ヤブガラシの葉。右上の透明な丸いものはコブドウトリバの卵か?

干潟のオオギョウギシバ

2010-09-05 | 草花

イネ科のオオギョウギシバ Cynodon dactylon (L.) Pers. var. nipponicus Ohwi

田中川干潟の砂浜との境にオオギョウギシバが群生している。砂浜から干潟の中へ入ろうとすると,必ずオオギョウギシバを踏み越えていかなければならない。
今日は,白い穂状花序が目に付いたので座り込んで撮影した。

長田武正著『日本イネ科植物図譜』によると,オオギョウギシバは「沿海地にはえ,大きな面積に広がる多年草で,ギョウギシバに比べ、目だって大きく,ほふく枝は太くて,長さ5mまたはそれ以上にもなり,節間は長さ20-30cmになる。稈頂の花序(総)の花軸は長さ5-10cm,小穂は長さ3-3.5mm。西日本の特産。タイプ産地は三重県二見ケ浦。大きさだけで見分けがつくが,ときに中間型があって基本種と結ばれる。」

植物にかなり詳しい人でも,オオギョウギシバを見て,オニシバと勘違いするくらいなので,あまり知られていないのではないかと思う。
芦原海岸には普通のギョウギシバも生えているので,オオギョウギシバと比べてみると面白い。私はギョウギシバをあちこちで見つけると,必ず田中川干潟のオオギョウギシバを思い浮かべる。
三重県をタイプ産地とする植物が近くで見られるなんて,誇らしく思えるし,愛さずにはおられない。

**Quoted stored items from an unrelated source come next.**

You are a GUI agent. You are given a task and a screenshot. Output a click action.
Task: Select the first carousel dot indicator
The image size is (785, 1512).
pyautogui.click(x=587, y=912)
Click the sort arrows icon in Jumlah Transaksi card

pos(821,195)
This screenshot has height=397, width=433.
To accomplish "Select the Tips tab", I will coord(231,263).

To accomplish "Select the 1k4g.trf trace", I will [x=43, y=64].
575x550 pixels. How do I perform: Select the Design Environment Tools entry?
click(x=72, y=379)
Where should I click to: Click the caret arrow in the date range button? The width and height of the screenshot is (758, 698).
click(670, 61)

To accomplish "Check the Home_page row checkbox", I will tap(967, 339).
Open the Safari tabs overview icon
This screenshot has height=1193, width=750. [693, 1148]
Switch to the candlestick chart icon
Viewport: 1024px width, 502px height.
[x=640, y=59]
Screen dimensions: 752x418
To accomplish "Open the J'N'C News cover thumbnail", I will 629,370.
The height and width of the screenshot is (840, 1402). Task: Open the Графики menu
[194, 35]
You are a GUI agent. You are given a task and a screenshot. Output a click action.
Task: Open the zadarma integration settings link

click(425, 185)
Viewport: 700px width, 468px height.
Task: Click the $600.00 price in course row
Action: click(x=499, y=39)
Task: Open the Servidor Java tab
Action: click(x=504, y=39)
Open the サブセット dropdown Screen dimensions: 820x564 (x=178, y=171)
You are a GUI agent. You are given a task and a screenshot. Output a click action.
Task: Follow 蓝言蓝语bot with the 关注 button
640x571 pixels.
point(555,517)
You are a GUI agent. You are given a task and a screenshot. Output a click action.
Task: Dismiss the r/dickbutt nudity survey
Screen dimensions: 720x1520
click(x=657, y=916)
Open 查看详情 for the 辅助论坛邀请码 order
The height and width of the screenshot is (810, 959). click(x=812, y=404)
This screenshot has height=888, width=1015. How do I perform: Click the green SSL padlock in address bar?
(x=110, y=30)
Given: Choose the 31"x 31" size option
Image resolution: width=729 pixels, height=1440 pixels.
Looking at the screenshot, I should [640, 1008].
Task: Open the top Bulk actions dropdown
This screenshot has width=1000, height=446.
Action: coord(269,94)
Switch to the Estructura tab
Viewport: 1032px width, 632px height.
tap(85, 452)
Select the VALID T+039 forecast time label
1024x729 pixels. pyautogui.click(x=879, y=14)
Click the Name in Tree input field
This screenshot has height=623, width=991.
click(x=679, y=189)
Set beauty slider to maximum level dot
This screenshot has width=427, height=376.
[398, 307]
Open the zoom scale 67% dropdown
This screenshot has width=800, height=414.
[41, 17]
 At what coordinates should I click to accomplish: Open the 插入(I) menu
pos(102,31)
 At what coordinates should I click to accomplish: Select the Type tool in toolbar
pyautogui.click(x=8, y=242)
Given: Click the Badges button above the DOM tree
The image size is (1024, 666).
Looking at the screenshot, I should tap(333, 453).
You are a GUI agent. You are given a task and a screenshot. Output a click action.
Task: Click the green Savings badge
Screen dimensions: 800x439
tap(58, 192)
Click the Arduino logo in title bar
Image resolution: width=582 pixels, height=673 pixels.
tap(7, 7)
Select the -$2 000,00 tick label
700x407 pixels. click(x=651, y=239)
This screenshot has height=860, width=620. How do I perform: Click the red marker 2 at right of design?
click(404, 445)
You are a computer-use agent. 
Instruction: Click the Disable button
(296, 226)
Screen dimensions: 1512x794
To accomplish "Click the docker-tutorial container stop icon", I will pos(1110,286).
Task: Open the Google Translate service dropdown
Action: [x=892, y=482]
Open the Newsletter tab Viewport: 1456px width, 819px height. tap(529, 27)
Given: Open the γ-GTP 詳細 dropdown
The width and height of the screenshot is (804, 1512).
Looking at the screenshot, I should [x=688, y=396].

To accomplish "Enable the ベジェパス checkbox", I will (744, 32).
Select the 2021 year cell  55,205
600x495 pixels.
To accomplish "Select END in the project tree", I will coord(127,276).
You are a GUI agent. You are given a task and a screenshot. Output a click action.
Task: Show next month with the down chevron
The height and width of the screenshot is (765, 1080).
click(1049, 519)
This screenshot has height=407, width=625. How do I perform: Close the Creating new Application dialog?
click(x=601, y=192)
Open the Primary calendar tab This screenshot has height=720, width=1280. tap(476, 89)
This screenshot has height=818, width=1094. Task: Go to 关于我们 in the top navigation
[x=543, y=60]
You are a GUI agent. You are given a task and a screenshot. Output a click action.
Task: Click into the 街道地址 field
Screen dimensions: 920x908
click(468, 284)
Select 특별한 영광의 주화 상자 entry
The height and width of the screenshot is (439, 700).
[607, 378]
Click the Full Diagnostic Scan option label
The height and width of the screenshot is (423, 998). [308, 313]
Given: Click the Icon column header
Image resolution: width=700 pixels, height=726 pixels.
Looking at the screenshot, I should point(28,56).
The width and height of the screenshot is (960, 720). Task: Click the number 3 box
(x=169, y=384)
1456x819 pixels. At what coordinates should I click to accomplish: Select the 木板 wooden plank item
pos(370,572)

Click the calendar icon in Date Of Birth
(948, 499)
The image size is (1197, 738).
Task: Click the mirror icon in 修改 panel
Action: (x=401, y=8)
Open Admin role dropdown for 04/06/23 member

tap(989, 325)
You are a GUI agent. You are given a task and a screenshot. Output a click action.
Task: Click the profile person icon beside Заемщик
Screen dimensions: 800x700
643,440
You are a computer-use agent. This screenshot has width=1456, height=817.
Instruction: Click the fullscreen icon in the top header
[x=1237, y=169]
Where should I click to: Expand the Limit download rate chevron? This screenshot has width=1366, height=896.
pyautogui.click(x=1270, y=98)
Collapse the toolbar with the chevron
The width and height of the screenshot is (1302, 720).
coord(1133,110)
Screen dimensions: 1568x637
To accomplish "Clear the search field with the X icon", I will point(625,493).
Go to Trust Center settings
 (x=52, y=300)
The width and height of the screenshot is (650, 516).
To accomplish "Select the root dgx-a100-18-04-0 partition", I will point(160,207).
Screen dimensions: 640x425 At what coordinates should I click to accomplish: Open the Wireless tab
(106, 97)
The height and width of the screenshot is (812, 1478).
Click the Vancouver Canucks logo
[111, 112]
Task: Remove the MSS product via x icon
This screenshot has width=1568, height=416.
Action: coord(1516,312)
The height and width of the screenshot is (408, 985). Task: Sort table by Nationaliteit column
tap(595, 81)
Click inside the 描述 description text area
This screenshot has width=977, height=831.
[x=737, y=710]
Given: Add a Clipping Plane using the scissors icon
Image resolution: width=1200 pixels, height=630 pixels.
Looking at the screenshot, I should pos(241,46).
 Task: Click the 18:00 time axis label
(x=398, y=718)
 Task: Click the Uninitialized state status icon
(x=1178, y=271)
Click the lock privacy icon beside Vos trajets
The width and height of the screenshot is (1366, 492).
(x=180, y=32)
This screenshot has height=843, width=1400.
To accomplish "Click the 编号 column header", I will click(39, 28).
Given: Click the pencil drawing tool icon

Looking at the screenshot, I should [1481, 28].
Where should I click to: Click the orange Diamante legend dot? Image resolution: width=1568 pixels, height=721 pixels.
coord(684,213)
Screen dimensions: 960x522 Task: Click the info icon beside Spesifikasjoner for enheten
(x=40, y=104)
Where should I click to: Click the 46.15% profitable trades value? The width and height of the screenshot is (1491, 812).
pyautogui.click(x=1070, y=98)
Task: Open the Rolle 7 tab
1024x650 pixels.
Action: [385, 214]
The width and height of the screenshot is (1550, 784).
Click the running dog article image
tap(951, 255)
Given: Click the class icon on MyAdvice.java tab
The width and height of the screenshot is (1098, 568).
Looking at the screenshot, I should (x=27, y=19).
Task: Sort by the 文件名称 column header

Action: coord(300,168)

千葉県では準絶滅危惧種に,山口県では絶滅危惧Ⅱ類にそれぞれ選定されている。

2010.9.5





キイロハバチの幼虫か?

2010-09-03 | ハチ目(膜翅目)

鈴鹿川の河川敷にセンニンソウが白い花を咲かせていた。
その白い花やら葉をハバチの幼虫が大勢で食べていた。

『大阪府のハバチ・キバチ類』によると,キンポウゲ科のセンニンソウを寄主植物とするハバチはキイロハバチMonophadnus nigriceps (F. Smith, 1874)だけである。
しかし,寄主植物が知られていないハバチもたくさんあり,キンポウゲ科の別種を食べるハバチもいるので,この白っぽい幼虫がキイロハバチだとは言い切れないが,現時点では可能性が高いと思える。
いつか成虫を見つけたいものだ。
2010.9.2


つる植物のニガカシュウ

2010-09-02 | 草花

ヤマノイモ科ヤマノイモ属のニガカシュウ Dioscorea bulbifera

四日市市塩浜の鈴鹿川河川敷で,オニドコロの葉に良く似たヤマノイモ科のツル植物を見つけた。
葉柄の基部に縮れたヒレがあり,ツルは紫色を帯び,ムカゴには突起がある。花の様子もオニドコロとは違う。葉は大きな円心形で先は急に尖り,尖った部分が少しよじれるものもある。大きな葉の幅は125ミリもあった。

手持ちの図鑑には載っていない。
ネット検索で,本州(関東地方以西)~沖縄に分布するニガカシュウであることが判明した。花期は8~10月だから,今が旬の植物である。マルバドコロの別名もあるようだ。
『鈴鹿市の自然』を調べると,ちゃんと記録があった。
つる性の多年草だから,また来年も見られることだろう。
2010.9.2




ニガカシュウの突起のあるムカゴ




葉柄の基部に縮れたヒレがある

コブドウトリバ今年も

2010-09-01 | 

昨年初めて出合ったコブドウトリバ。今年も会いたくて,同じ場所を8月から何度も訪れていたが,9月1日にやっと会えた。炎天下の昼前,日差しを避けるようにヤブガラシの葉に止まった。今日見つけたのはこの一個体だけであった。
ヤブガラシの花や蕾を食べる幼虫たちにも会いたいものだが,個体数が少ないので難しいだろうなあ。

なお,ヤブガラシ群落をあちこち訪ねたが,ツリアブたちには出合えなかった。